During a security assessment, we discovered an insecure password encryption vulnerability (CVE-2024-52334) in Siemens Healthineers syngo.plaza VB30E, a medical imaging archiving system deployed in hospitals. The vulnerability allows an attacker to recover original passwords from insufficiently encrypted storage with a static key, potentially gaining unauthorized access to medical records.
Discovered Vulnerability
CVSS v4.0 Score
Siemens Healthineers has released hot fix HF07 addressing the issue. Operators running affected versions should update following the vendor’s guidance.
Siemens Healthineers Security Advisory: SSA-016040
While this specific finding is relatively straightforward, it is part of a much larger and long-standing pattern across operational technology (OT) and embedded products: the use of static passwords, hardcoded cryptographic keys, and weak or broken cryptographic implementations. This blog post uses our finding as a starting point to explore that pattern, the reasons behind it, and why the regulatory landscape, particularly in Europe, is about to make these practices a serious liability.
The Finding: Weak Password Encryption in syngo.plaza
The vulnerability is classified as CWE-261 (Weak Encoding for Password). syngo.plaza did not properly encrypt stored passwords, allowing an attacker with access to the relevant data to recover plaintext credentials.
We reported the vulnerability through coordinated disclosure, and Siemens Healthineers addressed it with a hotfix.
A Pattern, Not an Anomaly
This finding did not surprise us. Static passwords, hardcoded keys, and inadequate cryptographic protections have been a persistent issue across OT products for well over two decades. The problem is not limited to any single vendor or sector, it is an industry-wide pattern rooted in historical design decisions and the unique constraints of these environments.
Stuxnet and the hardcoded password that started a conversation
Perhaps the most prominent early example dates back to 2010: Siemens SIMATIC WinCC and PCS 7 used a hardcoded database password (CVE-2010-2772).
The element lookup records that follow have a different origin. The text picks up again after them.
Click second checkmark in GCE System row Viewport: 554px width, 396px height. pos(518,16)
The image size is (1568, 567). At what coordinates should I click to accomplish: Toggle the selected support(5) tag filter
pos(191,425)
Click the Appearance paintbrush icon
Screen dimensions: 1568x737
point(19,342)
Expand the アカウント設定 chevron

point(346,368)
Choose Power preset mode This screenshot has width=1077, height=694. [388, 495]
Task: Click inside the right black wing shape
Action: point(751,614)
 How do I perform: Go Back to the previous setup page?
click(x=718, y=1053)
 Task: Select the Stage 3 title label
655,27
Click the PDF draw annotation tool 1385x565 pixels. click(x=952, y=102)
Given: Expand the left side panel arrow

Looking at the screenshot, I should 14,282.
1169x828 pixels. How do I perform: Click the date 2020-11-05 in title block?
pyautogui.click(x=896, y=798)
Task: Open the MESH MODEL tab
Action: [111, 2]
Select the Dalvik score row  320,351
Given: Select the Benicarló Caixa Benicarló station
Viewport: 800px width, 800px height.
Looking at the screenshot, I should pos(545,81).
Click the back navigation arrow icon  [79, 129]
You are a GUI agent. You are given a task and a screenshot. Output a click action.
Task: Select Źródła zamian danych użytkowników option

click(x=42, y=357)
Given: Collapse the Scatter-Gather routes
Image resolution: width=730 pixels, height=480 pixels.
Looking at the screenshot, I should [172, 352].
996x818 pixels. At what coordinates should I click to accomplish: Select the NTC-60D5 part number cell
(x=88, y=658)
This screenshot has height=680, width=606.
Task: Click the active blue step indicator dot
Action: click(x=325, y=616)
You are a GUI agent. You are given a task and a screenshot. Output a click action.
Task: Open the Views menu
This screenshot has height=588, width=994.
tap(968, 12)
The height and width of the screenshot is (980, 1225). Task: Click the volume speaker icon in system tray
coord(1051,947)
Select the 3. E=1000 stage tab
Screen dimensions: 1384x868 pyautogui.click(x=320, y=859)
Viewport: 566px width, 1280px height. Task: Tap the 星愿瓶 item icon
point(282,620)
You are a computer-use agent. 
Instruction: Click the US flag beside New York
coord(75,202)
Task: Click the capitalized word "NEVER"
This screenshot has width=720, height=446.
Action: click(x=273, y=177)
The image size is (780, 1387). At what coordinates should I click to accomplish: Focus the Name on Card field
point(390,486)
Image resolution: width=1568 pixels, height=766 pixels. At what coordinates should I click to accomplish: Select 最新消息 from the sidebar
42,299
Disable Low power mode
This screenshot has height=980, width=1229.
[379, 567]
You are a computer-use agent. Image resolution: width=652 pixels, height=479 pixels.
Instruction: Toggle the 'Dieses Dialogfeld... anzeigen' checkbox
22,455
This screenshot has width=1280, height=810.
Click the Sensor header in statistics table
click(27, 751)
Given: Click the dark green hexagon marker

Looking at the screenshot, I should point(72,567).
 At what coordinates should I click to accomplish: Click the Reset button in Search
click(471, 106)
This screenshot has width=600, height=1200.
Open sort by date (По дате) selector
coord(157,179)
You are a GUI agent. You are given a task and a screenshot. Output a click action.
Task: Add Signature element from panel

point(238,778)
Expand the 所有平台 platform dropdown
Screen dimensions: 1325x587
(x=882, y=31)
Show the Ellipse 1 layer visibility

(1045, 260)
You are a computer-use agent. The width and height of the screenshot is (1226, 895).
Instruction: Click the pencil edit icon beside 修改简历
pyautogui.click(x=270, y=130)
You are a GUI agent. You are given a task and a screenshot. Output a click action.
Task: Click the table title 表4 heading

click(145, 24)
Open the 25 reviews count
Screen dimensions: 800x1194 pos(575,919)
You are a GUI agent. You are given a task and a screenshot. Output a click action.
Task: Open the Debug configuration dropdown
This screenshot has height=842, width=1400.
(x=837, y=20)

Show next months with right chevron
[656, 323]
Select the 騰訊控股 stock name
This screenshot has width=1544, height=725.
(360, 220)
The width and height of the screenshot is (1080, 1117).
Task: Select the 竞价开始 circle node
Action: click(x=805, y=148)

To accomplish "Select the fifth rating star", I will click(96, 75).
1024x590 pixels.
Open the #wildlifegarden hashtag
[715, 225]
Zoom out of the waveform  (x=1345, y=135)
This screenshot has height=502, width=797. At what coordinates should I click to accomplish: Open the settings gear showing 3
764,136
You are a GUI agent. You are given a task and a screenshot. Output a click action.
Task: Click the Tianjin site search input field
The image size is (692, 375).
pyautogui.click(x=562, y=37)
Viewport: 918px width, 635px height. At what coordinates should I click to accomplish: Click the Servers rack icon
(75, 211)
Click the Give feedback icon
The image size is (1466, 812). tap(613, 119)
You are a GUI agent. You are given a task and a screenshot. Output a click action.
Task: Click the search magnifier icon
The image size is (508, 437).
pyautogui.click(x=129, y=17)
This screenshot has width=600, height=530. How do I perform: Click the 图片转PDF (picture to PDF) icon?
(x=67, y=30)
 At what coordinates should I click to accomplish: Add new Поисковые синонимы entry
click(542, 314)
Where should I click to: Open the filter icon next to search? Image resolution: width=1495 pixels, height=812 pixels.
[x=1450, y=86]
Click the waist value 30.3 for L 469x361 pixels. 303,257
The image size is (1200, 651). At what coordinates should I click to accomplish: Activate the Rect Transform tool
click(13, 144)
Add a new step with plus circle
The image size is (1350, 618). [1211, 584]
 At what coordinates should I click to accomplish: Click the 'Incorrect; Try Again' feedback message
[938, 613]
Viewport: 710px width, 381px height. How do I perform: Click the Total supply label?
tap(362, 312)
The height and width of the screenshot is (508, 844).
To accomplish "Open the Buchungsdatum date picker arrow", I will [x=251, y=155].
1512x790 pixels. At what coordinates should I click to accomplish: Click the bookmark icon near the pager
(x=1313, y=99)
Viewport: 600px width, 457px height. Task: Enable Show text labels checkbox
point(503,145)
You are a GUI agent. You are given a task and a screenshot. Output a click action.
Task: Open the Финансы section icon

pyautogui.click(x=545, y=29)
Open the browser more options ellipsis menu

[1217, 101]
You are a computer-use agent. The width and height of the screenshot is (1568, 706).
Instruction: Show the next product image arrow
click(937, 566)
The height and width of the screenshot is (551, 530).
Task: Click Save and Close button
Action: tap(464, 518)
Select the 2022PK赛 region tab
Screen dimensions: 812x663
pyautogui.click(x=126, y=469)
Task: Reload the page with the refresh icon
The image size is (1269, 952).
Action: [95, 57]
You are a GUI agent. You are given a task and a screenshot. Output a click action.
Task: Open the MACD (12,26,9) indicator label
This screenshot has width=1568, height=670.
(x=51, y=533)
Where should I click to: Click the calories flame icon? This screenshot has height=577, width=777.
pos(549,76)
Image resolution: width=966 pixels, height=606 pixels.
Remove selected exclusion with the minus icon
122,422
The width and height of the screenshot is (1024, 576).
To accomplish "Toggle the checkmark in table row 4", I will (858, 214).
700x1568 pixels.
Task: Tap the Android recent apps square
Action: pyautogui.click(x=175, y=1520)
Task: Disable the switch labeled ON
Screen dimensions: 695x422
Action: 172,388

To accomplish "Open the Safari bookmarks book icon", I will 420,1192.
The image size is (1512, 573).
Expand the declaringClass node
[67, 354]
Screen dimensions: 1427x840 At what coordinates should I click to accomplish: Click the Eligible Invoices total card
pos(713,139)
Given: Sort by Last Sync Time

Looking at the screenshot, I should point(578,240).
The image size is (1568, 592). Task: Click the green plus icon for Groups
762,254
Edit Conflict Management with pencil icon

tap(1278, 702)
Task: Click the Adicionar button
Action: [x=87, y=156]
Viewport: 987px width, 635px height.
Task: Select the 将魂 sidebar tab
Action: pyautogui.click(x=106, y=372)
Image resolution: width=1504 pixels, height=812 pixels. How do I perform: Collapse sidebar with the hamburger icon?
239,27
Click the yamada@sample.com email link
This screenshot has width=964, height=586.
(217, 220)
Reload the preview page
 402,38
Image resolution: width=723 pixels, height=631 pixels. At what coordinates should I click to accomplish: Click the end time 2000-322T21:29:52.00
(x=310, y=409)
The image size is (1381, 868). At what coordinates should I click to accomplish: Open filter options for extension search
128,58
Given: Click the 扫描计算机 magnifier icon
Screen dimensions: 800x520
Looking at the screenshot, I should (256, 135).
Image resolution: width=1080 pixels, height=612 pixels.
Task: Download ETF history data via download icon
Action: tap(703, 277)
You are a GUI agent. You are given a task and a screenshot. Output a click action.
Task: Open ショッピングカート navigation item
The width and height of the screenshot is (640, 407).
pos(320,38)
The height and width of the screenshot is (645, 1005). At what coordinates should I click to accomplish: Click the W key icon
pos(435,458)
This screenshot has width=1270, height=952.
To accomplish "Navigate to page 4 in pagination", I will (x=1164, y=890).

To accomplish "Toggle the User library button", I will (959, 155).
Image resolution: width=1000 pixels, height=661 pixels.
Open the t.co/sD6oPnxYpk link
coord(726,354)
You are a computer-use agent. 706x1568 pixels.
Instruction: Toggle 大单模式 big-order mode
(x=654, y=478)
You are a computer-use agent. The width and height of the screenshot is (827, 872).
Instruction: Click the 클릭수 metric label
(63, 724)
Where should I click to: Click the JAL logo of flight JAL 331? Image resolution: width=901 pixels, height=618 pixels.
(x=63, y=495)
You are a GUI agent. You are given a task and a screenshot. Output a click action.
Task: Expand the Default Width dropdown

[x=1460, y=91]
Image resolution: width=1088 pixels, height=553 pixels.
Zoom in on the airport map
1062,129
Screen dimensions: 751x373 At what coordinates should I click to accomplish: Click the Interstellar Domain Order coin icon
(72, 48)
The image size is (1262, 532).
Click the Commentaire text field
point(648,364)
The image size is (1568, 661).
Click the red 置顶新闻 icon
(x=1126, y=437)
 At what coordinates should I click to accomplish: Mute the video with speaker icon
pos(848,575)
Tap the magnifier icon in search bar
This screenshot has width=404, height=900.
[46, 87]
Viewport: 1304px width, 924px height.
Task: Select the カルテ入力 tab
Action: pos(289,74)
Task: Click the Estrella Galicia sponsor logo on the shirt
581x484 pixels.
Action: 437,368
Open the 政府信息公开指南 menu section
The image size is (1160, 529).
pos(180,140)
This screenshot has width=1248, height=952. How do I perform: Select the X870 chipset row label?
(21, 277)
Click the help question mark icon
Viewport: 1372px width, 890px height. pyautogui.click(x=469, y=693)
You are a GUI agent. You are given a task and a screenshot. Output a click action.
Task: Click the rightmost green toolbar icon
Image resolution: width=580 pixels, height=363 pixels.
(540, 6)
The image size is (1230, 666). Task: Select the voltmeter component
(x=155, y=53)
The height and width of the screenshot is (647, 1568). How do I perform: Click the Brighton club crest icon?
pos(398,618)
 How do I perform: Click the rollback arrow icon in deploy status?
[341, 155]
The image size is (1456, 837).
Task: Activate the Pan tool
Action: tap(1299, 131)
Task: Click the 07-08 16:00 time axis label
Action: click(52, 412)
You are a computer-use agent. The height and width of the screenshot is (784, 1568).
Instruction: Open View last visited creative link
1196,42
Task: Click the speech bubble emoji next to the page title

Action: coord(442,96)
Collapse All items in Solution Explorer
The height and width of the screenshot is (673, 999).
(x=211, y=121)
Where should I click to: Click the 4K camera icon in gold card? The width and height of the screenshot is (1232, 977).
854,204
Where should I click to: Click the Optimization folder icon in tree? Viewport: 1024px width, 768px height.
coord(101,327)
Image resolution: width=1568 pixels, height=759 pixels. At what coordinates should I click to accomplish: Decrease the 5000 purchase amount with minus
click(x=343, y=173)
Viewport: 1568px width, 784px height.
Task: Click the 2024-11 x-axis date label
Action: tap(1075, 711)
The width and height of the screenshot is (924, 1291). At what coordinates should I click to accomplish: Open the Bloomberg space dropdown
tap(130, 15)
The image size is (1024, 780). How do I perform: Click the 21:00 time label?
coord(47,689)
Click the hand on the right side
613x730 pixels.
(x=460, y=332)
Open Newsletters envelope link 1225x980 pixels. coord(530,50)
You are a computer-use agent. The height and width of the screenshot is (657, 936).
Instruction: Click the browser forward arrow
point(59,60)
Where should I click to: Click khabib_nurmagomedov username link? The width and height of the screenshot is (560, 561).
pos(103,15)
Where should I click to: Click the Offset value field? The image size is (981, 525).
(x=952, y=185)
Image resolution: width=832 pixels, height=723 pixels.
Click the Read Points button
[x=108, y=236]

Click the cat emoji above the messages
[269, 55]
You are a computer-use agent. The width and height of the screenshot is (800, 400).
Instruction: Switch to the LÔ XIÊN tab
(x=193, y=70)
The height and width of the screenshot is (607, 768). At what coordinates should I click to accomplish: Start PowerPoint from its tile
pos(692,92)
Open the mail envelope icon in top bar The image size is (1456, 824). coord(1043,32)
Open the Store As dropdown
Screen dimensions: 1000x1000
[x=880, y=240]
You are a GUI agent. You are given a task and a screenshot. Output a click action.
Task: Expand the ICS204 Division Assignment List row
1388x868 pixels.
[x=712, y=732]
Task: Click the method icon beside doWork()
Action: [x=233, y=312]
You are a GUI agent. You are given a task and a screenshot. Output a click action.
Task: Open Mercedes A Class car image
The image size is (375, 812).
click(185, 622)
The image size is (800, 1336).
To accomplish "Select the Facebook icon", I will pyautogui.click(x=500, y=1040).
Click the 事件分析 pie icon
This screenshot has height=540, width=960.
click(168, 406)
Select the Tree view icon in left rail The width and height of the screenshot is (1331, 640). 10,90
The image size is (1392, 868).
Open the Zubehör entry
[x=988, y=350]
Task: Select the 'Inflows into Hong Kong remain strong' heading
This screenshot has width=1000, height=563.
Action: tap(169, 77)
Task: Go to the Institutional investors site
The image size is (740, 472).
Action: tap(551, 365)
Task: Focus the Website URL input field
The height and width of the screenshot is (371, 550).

The Stuxnet worm exploited this vulnerability among others to compromise systems in Iranian nuclear infrastructure. While Stuxnet was an exceptionally sophisticated attack, the hardcoded password it leveraged was an entirely ordinary design shortcut, one that had been openly discussed in Siemens user forums for years before it became world news through the Stuxnet attack campaign.
S7CommPlus: The Long Road from Hardcoded Keys to TLS
A more instructive example is the evolution of cryptographic protections in the Siemens S7-1200/1500 PLC product line and its S7CommPlus communication protocol. This story, spanning over a decade of research, illustrates both how these practices emerge and how difficult they are to resolve.
When Siemens introduced asymmetric cryptography to protect PLC communications and configuration with TIA Portal v12 roughly a decade ago, dynamic key management and distribution was not a practical option for most industrial control systems. The operational burden on integrators and plant operators was considered too high. Siemens opted instead for fixed, hardcoded cryptographic keys embedded in every device of the same product family.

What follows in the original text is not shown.